SUPPLIED TEXT:

▼

The 5-Minute Conversation


Photo: Grace Hao

By Grace Hao

“Talk is Cheap!”
“Time is Money!”
“Get to the Point!”

Some may say these statements lack aloha, while others argue that they have merit. The gift and challenge our local business professionals face is discerning when to “talk story” and when to “talk strategic” with colleagues or clients.

Time is a precious resource and the ability to communicate in an accelerated fashion is valuable. The following strategies will support five-minute connections.

Focal Point Question

Support the client or colleague to take a multitude of subjects or a broad topic and narrow it to one priority. Impactful questions are asked with curiosity and wonderment. A few examples of focal point questions:

  1. What is one priority we could discuss within five minutes?
  2. What would be a goal (that you have) for our conversation?
  3. Looking at the list of subjects we could talk about, what is No. 1?


Listening is honoring and others-focused. Laurie Buchanan, PhD, once said, “When we listen, we hear someone into existence.” Listening insights to consider:

  1. Keep in mind that the ability to gift complete attention to another becomes easier when a specific time frame has been established.
  2. Be prepared to take mental and physical notes.
  3. Paraphrase what was shared so the speaker feels heard.


Be clear about the reason or intention for the conversation. Is the focus to complain or resolve the matter? A few questions that can transition a conversation from problem-oriented to solution-oriented:

  1. How could this be addressed?

▲

RAW RECORDS:
▼

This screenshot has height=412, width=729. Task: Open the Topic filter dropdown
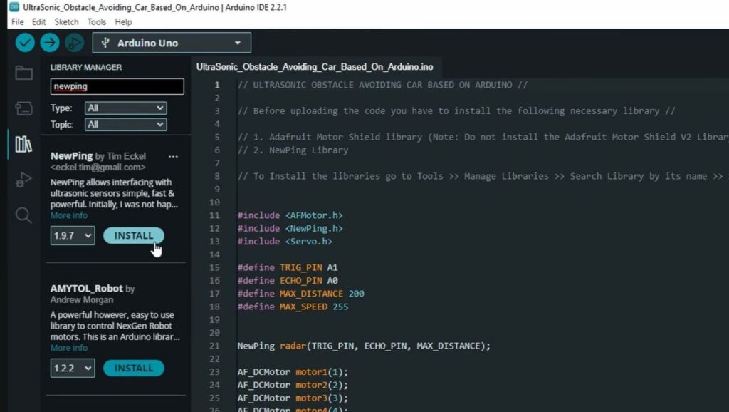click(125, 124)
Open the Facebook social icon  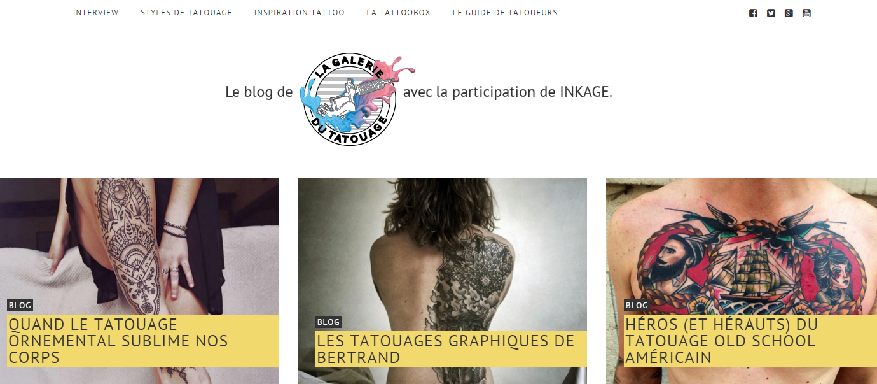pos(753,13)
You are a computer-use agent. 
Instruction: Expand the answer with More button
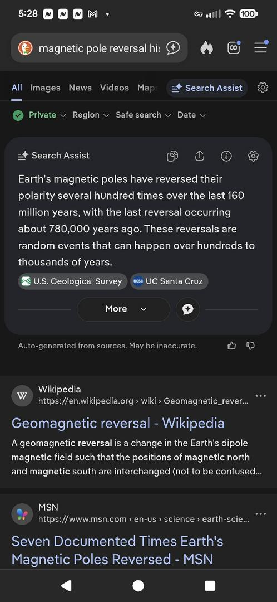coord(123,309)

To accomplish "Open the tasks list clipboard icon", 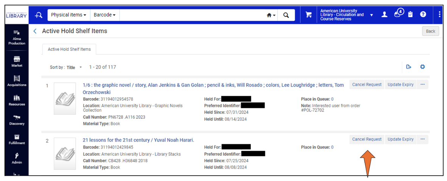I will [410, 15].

▲

GOAL: Pick up the article on five-minute conversations where it stops, and carry it on from its last line. The records have nothing to do with the article on five-minute conversations.

ANSWER FOR THE TASK:
  2. What is an alternative?
  3. What has worked in the past? What is working? What could work in the future?
  4. May we brainstorm possible solutions?

Decide & Take Action

When the colleague or client makes an inspired decision, their commitment increases and they follow-through with enthusiasm. During a brief, five-minute conversation, they are likely to walk away with one or two specific action items. A few key strategies for accelerating a decision:

  1. Ask a distinction question, e.g., opposites, options, differences.
    1. Is this a solo effort or a team effort?
    2. Will this be high or low on the priority list?
    3. How is that hindering or helping?
  2. What is a highlight from our conversation?
  3. What has become clear?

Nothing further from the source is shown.